Analisis mutasi gen sebagai diagnosa utama untuk menentukan tindakan
pengobatan yang tepat merupakan hal yang sangat penting, maka pengembangan
kombinasi metode analisis PCR-HRM dan RFLP untuk mengetahui adanya
mutasi gen pada sampel cairan pleura pasien kanker paru yang disimpan dalam
kertas saring sebagai media penyimpanan sementara dan pengiriman sampel
dilakukan dalam penelitian ini. Selain itu, penelitian ini diarahkan untuk
mengetahui profil mutasi gen pada pasien kanker paru di Indonesia, sehingga
dapat dijadikan sebagai data awal untuk mengetahui karakteristik pola mutasi gen
pada pasien kanker paru di Indonesia.
Adapun analisis mutasi gen yang menjadi fokus utama pada penelitian ini
adalah analisis mutasi gen EGFR pada ekson 19 dan 21 serta mutasi gen KRAS
pada kodon 12 dan 13. Pemilihan jenis dan posisi gen ini didasarkan pada hasil
penelitian di beberapa negara yang menunjukkan bahwa kedua jenis mutasi ini
memiliki prevalensi yang dominan (Lynch et al. 2004). Mutasi gen EGFR sering
terjadi pada ekson 18, 19, 20 dan 21, namun menurut Lynch et al. (2004) mutasi
yang paling banyak ditemukan adalah delesi pada ekson 19 dan mutasi titik pada
ekson 21. Mutasi gen KRAS ditemukan pada ekson 2 kodon 12 dan 13 (sering)

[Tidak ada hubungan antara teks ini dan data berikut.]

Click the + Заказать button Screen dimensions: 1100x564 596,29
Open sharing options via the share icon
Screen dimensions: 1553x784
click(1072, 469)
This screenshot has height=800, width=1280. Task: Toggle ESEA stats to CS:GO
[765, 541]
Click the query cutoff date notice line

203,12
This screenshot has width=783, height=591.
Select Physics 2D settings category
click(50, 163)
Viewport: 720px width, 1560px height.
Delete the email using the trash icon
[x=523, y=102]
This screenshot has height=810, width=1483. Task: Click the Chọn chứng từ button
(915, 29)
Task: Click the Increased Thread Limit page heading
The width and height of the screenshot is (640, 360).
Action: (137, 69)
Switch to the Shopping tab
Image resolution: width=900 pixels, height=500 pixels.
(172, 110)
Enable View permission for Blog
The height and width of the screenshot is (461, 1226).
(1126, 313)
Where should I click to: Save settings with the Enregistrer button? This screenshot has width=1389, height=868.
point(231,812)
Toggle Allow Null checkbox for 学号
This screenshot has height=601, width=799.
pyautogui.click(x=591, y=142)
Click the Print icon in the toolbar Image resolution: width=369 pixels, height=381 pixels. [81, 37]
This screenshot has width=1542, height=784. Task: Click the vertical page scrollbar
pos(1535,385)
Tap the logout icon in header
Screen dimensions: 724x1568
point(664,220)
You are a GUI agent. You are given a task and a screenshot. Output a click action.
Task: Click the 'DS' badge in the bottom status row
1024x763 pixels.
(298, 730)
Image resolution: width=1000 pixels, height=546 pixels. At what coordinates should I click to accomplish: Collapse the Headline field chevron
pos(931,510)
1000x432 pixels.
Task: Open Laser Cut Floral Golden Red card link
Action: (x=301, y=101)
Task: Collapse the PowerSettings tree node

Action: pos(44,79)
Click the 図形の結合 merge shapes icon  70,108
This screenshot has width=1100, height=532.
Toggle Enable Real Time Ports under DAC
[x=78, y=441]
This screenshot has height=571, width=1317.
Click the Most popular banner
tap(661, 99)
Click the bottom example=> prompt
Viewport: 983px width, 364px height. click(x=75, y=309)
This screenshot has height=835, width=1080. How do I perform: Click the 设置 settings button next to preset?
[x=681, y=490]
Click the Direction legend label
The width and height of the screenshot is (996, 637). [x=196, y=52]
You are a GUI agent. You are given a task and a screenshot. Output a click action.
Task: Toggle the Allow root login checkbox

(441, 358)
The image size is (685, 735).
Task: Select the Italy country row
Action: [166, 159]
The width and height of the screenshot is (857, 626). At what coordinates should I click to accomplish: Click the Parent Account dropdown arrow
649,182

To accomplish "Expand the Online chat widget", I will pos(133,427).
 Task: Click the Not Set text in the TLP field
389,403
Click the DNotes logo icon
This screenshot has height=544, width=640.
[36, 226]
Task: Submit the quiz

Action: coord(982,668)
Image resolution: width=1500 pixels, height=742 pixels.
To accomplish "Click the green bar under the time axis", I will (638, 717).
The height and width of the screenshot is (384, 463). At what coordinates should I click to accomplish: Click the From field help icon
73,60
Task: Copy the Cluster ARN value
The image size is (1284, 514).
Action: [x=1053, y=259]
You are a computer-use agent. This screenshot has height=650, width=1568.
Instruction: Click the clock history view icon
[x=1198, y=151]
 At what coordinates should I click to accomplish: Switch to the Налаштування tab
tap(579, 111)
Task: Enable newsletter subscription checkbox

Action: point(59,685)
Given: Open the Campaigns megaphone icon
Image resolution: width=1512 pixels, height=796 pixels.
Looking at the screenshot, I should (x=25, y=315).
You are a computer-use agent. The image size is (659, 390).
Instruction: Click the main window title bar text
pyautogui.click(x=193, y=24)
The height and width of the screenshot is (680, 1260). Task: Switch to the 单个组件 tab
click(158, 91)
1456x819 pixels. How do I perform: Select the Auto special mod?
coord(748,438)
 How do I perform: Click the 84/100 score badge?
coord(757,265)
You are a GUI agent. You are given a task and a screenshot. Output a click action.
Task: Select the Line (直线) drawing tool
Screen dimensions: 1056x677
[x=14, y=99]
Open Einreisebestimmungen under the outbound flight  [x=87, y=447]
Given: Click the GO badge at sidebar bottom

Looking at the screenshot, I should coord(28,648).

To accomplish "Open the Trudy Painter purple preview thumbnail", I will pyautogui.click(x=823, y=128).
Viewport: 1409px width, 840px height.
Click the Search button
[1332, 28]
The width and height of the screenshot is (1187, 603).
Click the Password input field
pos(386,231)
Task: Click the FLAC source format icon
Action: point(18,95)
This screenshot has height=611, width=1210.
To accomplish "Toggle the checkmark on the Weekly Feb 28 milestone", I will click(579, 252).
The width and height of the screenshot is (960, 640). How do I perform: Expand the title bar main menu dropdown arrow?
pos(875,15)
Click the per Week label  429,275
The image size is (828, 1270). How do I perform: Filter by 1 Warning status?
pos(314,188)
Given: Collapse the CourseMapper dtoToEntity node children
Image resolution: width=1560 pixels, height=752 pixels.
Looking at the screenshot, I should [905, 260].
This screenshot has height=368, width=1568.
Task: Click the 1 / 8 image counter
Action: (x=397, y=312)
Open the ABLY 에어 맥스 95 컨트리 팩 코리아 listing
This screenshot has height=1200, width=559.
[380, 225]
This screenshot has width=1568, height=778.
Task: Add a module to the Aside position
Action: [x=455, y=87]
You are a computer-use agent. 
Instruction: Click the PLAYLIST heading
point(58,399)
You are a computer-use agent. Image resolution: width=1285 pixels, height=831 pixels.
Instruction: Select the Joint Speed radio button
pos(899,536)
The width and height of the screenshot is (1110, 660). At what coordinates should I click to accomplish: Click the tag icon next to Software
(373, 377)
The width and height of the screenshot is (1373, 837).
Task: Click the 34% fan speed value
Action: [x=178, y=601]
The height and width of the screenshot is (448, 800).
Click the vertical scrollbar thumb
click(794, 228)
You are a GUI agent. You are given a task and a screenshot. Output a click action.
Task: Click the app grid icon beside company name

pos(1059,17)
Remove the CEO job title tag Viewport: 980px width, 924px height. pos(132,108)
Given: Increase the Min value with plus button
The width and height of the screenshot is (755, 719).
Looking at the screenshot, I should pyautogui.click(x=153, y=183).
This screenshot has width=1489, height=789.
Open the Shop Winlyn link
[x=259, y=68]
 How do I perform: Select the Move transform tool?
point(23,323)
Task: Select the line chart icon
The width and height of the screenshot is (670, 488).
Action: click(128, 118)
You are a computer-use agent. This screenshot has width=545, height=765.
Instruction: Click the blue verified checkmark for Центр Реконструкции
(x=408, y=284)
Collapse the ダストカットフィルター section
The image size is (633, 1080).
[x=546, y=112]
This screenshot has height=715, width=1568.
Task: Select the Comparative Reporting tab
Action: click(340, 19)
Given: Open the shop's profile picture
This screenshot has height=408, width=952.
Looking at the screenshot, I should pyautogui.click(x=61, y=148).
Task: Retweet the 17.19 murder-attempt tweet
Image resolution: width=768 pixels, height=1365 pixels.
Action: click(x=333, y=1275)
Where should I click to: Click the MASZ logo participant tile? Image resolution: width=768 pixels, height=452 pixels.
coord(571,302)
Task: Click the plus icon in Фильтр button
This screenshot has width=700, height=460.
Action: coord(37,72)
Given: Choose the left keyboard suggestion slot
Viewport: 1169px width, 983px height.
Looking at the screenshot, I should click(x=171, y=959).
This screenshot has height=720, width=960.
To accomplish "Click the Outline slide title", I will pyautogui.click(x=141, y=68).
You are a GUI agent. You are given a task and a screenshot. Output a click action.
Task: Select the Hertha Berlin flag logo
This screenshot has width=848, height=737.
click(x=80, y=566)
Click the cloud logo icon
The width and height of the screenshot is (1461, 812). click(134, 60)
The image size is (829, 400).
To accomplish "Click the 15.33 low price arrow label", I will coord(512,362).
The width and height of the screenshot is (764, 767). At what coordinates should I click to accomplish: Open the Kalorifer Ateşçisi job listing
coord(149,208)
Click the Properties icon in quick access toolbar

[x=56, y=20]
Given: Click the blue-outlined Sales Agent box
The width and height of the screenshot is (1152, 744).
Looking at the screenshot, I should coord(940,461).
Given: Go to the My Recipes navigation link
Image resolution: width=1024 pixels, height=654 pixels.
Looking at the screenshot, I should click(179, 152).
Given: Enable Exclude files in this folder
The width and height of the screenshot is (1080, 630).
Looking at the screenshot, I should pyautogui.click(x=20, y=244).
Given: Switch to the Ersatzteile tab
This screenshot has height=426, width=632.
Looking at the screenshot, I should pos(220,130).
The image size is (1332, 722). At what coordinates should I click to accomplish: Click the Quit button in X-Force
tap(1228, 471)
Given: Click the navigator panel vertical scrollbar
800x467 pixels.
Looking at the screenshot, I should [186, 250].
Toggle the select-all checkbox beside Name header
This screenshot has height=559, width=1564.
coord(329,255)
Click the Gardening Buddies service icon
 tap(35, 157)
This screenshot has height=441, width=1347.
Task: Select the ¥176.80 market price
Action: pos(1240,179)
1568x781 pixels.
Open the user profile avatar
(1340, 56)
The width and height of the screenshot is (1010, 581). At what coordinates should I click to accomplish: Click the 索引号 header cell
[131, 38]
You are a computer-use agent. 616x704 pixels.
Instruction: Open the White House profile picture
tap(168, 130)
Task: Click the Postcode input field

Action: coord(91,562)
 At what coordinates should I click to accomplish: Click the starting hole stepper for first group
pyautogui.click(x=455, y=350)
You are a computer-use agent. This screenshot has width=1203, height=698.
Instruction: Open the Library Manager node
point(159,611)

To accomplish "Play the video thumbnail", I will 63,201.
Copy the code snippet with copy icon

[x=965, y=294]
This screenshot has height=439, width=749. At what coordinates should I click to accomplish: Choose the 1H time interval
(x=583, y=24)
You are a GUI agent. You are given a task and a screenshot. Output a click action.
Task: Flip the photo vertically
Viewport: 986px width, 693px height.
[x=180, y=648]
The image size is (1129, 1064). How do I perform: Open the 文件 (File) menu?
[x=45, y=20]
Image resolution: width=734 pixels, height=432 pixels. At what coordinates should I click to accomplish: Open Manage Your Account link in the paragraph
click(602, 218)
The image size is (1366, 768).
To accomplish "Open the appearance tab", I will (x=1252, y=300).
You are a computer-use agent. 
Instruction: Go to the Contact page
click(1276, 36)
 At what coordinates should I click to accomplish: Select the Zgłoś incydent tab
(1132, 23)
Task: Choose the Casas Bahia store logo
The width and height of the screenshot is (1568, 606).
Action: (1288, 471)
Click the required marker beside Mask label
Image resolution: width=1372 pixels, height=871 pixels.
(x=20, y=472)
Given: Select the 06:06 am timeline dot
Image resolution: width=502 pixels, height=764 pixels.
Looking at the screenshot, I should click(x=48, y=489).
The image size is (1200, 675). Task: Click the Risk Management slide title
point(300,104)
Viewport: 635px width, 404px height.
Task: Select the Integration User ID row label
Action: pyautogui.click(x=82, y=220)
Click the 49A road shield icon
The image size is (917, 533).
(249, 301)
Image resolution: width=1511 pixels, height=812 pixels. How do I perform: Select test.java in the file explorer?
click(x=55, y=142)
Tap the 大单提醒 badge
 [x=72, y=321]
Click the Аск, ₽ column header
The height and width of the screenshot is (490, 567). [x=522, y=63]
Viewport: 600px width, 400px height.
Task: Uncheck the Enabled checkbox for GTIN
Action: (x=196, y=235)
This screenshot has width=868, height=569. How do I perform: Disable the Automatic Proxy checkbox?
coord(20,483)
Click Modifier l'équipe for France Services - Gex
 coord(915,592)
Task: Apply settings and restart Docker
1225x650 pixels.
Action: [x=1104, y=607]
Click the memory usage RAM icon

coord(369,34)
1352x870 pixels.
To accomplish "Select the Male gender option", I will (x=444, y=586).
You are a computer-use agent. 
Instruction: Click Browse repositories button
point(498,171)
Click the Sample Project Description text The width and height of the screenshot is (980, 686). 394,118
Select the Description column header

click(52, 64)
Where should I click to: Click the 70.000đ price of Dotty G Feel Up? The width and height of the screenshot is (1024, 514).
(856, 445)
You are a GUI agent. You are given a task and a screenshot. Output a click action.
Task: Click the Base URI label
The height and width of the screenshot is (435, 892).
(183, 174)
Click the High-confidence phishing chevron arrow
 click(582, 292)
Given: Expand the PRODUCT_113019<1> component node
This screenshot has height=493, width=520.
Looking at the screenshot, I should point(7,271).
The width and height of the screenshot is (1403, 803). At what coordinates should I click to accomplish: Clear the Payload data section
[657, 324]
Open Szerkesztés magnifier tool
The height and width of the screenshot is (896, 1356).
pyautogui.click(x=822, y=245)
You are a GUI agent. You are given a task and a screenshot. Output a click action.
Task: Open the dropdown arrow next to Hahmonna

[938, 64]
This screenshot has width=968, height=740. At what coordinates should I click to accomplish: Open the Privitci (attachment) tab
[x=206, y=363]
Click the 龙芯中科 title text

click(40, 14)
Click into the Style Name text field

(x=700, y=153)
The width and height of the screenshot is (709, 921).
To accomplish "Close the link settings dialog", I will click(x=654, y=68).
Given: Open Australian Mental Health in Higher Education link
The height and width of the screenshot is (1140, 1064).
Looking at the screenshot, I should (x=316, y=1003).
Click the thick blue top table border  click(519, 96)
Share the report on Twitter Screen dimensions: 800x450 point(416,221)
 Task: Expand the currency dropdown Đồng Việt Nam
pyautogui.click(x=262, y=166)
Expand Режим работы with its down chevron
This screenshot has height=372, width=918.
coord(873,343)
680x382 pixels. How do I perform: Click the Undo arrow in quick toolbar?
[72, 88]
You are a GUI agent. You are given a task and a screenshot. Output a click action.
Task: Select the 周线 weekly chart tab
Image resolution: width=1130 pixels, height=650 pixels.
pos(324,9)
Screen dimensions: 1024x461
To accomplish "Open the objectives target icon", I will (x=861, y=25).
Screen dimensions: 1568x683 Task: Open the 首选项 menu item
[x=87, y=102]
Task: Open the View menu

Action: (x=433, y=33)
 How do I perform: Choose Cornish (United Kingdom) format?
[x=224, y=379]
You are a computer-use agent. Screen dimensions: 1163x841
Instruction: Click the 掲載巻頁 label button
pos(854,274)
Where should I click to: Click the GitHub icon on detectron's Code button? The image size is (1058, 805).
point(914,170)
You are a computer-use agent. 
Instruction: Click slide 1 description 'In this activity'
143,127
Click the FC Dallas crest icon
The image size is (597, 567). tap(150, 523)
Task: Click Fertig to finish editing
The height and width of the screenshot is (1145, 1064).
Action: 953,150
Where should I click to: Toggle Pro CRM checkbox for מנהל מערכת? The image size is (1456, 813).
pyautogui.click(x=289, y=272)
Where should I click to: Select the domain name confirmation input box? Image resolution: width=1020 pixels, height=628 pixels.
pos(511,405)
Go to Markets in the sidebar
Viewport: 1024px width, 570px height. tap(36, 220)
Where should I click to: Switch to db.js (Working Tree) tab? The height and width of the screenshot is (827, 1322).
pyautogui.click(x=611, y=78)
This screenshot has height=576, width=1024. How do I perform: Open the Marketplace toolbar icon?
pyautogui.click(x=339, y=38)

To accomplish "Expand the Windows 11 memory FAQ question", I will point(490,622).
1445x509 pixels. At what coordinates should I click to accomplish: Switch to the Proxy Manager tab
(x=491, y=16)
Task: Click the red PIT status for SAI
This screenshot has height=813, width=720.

dan ekson 3 kodon 59 dan 61 (jarang) (Cox & Der 2003; Molina & Adjei 2006).
Tujuan
Tujuan penelitian ini adalah untuk mengetahui penggunaan metode PCRHRM dan RFLP dalam mendeteksi adanya mutasi gen EGFR dan KRAS pada
sampel cairan pleura yang disimpan dalam kertas saring, dan untuk mengetahui
prevalensi mutasi gen EGFR dan KRAS pada pasien kanker paru.